Leiua told Reuters the All Blacks were keen for him to play for them, but choosing Samoa instead gave him the chance of a reunion with the brother he had rarely seen for a decade.
Leiua and his older brother, London Irish flank Ofisa Treviranus, were separated when the latter became a leading light in the Samoan Sevens side and later moved to Europe.
The 24-year-old winger took a different path and was adopted by a New Zealand-based uncle, leading to his change of surname, and relocated close to Wellington to pursue his professional dreams, later joining the city's Super Rugby franchise.

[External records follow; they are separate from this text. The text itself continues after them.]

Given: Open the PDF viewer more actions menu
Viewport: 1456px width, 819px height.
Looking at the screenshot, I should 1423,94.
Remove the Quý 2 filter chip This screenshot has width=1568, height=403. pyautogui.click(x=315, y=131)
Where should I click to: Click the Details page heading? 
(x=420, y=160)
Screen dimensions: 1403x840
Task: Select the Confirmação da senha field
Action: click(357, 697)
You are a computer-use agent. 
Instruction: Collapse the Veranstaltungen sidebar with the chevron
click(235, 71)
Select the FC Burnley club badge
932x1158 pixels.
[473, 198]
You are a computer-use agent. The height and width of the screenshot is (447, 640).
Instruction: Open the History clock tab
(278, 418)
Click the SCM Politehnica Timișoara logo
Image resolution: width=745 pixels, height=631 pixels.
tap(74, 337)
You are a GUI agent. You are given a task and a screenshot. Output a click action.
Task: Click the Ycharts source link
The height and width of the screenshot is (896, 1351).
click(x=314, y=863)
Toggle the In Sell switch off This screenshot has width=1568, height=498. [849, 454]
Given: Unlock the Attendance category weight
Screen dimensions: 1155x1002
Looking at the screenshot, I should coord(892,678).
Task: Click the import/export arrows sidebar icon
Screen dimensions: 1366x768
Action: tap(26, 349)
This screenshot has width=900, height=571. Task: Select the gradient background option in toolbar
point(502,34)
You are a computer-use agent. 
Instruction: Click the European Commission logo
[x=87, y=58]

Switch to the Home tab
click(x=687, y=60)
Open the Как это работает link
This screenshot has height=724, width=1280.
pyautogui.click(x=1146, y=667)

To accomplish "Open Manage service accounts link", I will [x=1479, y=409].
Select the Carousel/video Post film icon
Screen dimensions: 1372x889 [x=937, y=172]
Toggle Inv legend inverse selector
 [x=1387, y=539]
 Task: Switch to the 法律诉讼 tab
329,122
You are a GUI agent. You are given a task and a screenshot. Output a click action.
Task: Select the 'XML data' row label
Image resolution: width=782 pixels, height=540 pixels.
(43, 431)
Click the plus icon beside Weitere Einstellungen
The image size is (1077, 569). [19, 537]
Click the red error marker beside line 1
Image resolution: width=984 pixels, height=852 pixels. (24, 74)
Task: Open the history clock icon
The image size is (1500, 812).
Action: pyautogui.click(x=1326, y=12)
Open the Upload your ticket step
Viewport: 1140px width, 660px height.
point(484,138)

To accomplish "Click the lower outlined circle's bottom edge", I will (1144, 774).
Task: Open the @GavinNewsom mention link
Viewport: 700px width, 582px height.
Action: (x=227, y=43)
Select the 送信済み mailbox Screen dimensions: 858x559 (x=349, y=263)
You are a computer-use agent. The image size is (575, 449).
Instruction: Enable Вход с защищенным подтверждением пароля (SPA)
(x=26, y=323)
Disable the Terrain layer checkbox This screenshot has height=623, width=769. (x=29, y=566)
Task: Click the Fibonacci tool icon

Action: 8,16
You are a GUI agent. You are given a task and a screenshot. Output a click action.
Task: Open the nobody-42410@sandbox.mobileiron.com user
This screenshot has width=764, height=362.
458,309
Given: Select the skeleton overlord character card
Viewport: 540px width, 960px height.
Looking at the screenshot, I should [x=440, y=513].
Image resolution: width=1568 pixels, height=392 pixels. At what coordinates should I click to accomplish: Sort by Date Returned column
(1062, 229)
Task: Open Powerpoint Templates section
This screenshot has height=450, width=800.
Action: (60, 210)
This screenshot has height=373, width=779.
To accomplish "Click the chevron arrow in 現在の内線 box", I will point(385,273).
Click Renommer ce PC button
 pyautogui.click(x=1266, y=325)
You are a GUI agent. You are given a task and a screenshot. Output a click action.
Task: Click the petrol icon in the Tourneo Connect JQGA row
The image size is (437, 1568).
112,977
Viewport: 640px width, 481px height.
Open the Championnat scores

"We have been a long time away from each other and it was definitely a factor for me in deciding where to play," Leiua said in an interview. "We have been separated for a long time and it has been tough to be away from each other."
Leiua travelled to South Africa for this month's four-team test series and was delighted to link up with his brother again.
"we have had a really good time in South Africa...it's like a family reunion. Playing with my brother has always been a dream."
Leiua made his debut for Samoa in the victory over Scotland in Durban at the start of the competition and played again alongside his brother in the win over Italy a week later that sealed a final match-up with South Africa in Pretoria on Saturday.
They will be alongside one another again in what he admits is a daunting outing which will bring back childhood memories of sitting in front of the television in their home in the Samoan village of Malie.
"We grew up watching the Springboks play on television and they have always been physical and a tough team to beat. It will be an important moment for us.
"The last two weeks have been pretty good, after so long it is good to be involved with the team. I am very happy with my choice."
Leiua believes the current squad is one of the finest Samoan sides in recent memory, and that the future is bright for the team.
"This is probably the best side Samoa have had in ages. We are building slowly towards the World Cup in 2015...that is our target."
At least Leiua and Treviranus do not have the same problem as another set of brothers in the Samoan squad, Census and James Johnston.
Both are props and fighting for one position in the team, a heavyweight battle that older brother Census has so far won.